Steve Jones dei Sex Pistols confessa un passato da ladro. Rubò anche a Bowie

Stavolta il furto di idee musicali non c’entra. I Sex Pistols avranno anche rubato qualche accordo, ma con questa storia non c’entrano nulla. E’ Steve Jones, il loro chitarrista, che ha confessato d’essere stato un ladro. Per necessità, certo, ma pur sempre un ladro.
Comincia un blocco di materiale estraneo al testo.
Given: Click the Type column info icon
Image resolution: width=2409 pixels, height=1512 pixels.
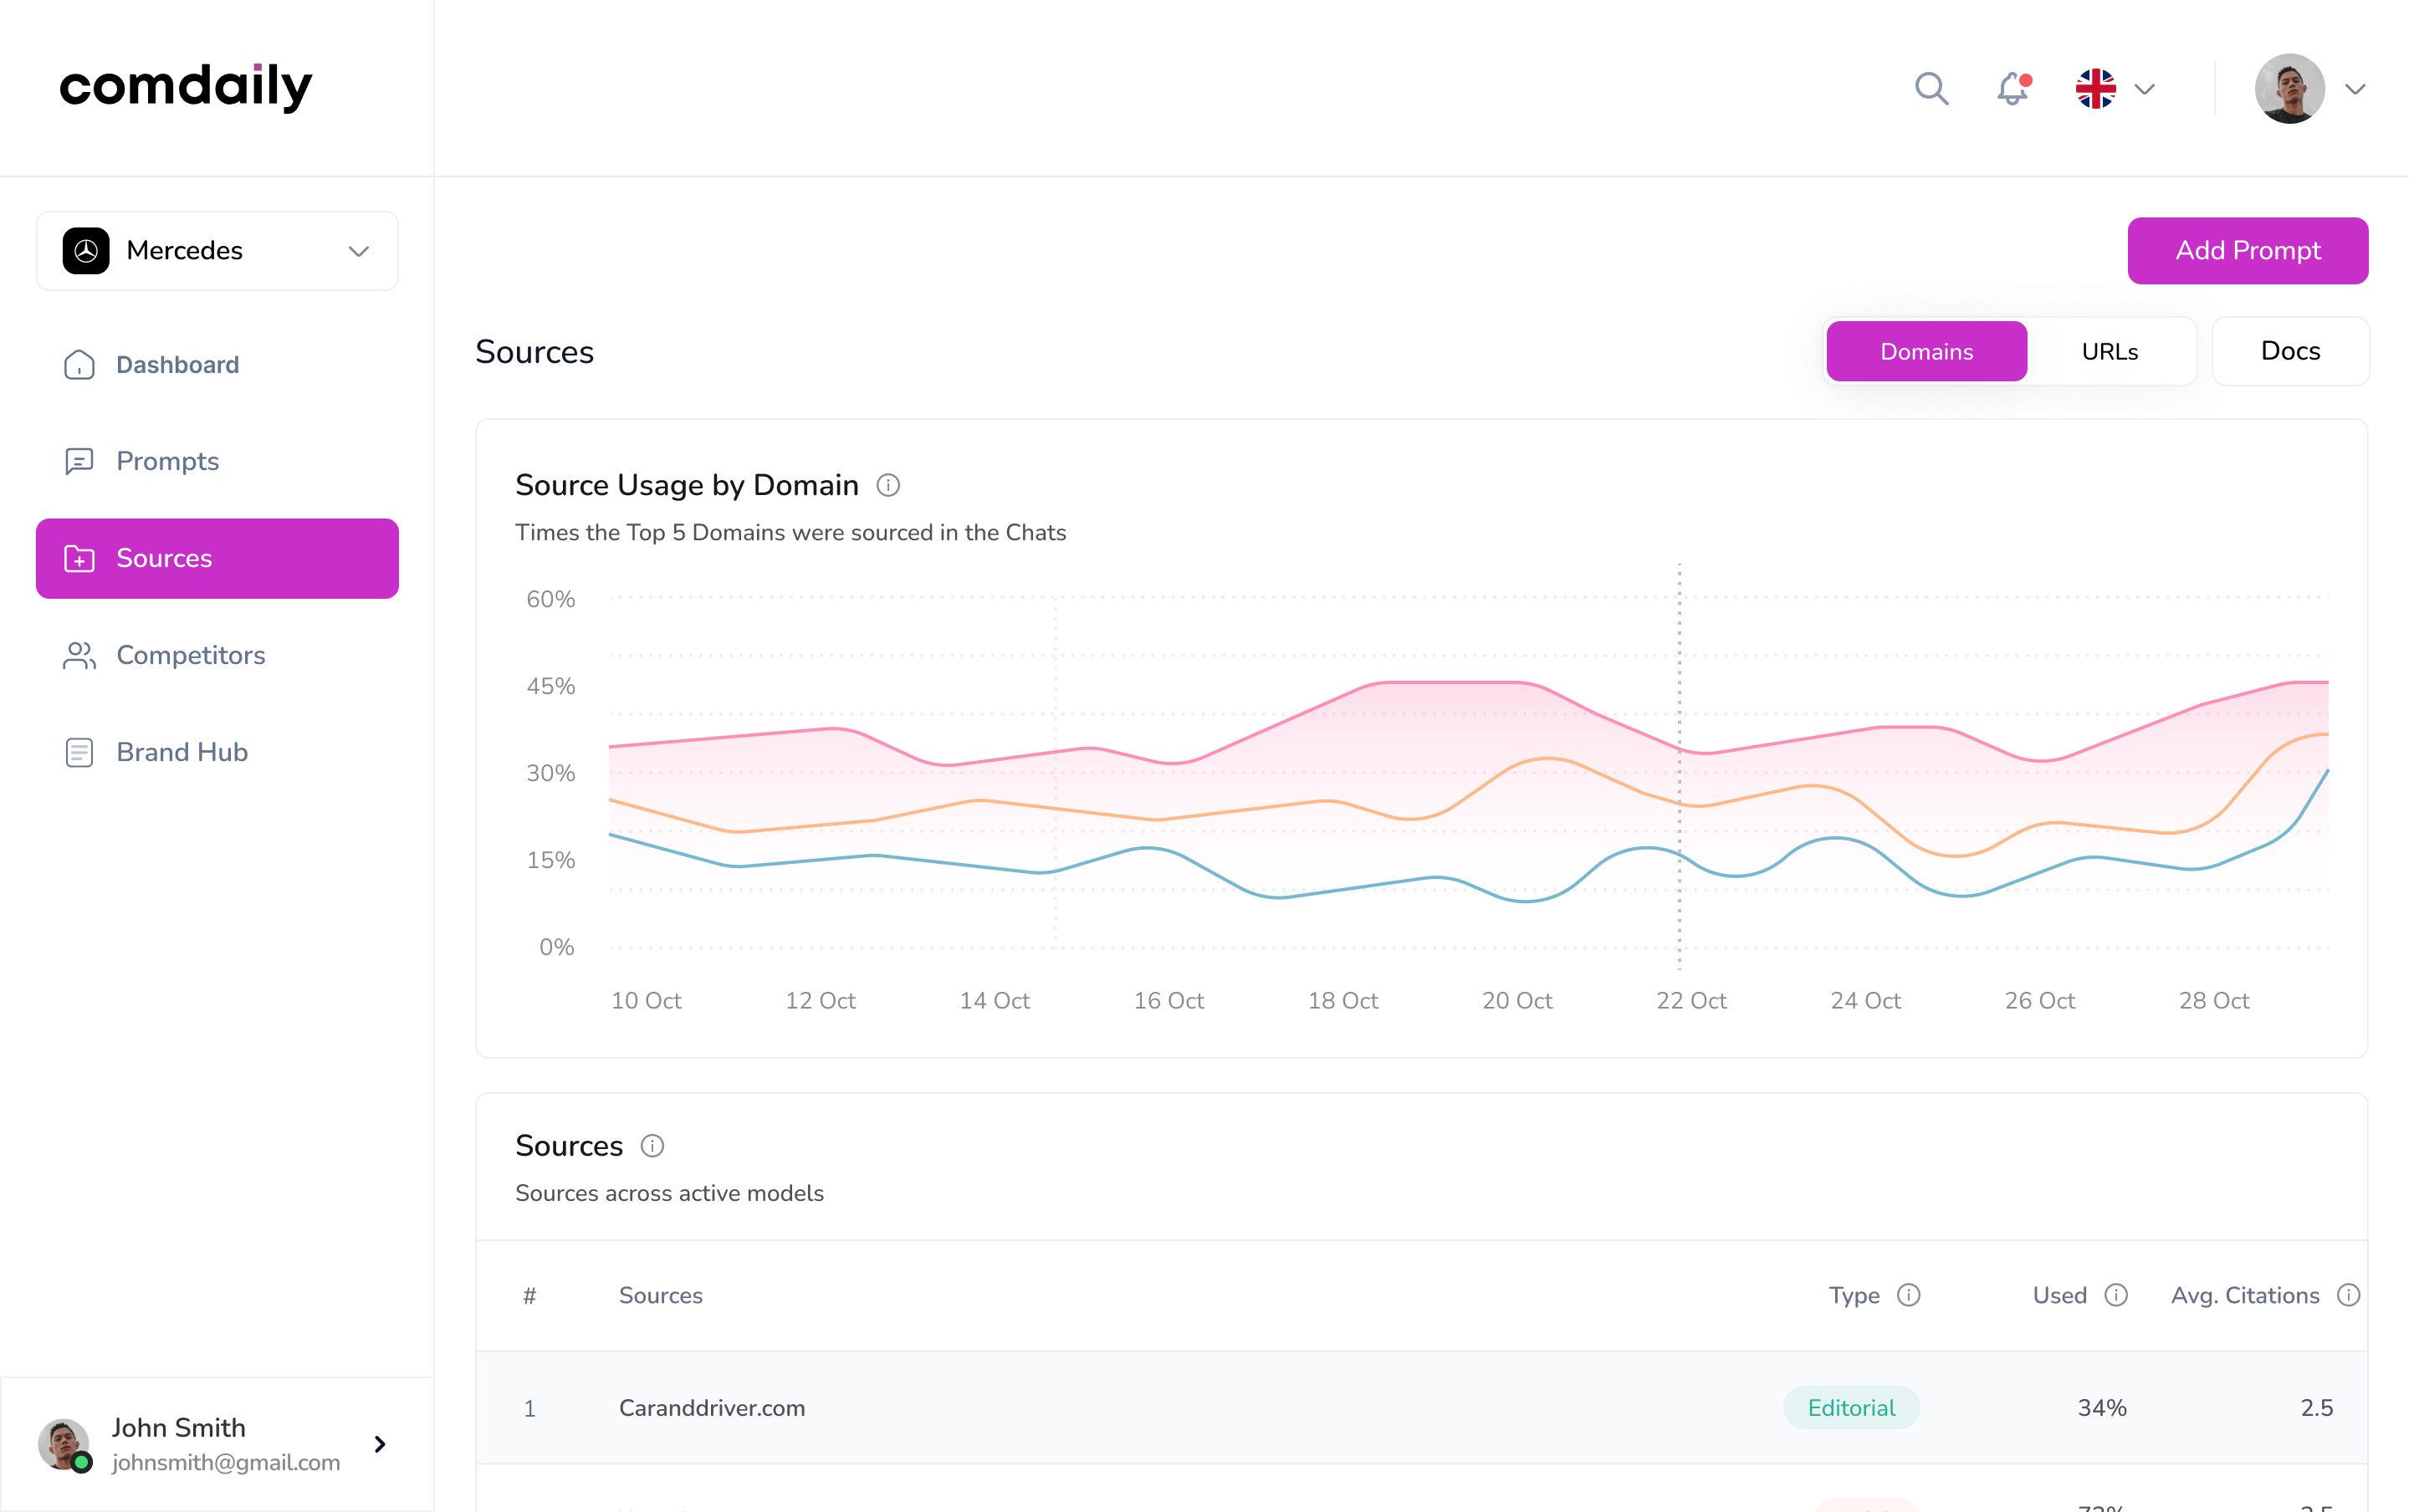Looking at the screenshot, I should [1909, 1295].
In un’ intervista pubblicata dal nuovo numero di “Playboy”, il musicista ha rivelato che ad inizio anni Settanta, quando mise in piedi un gruppo con l’amico Paul Cook, non aveva soldi per l’attrezzatura musicale e così andò a rubare. Jones ha riferito d’aver rubato due chitarre dalla casa di Rod Stewart, una batteria da uno studio della BBC, un cappotto dalla casa di Ron Wood ed un televisore da quella di Keith Richards dei Rolling Stones. Il suo colpo migliore però fu quello perpetrato ai danni di David Bowie: fingendosi un membro del personale, dopo un concerto londinese Jones riuscì a far sparire tutti i microfoni che c’ erano sul palco. Qualche rammarico? Non aver rubato anche le chitarre dei Genesis. “Li vidi una volta, avrò avuto quindici anni, in un posto di Londra che si chiamava Surrey Rooms. Ebbi la possibilità di rubare tutte le loro chitarre. Non lo feci. Adesso mi dispiace non averlo fatto”.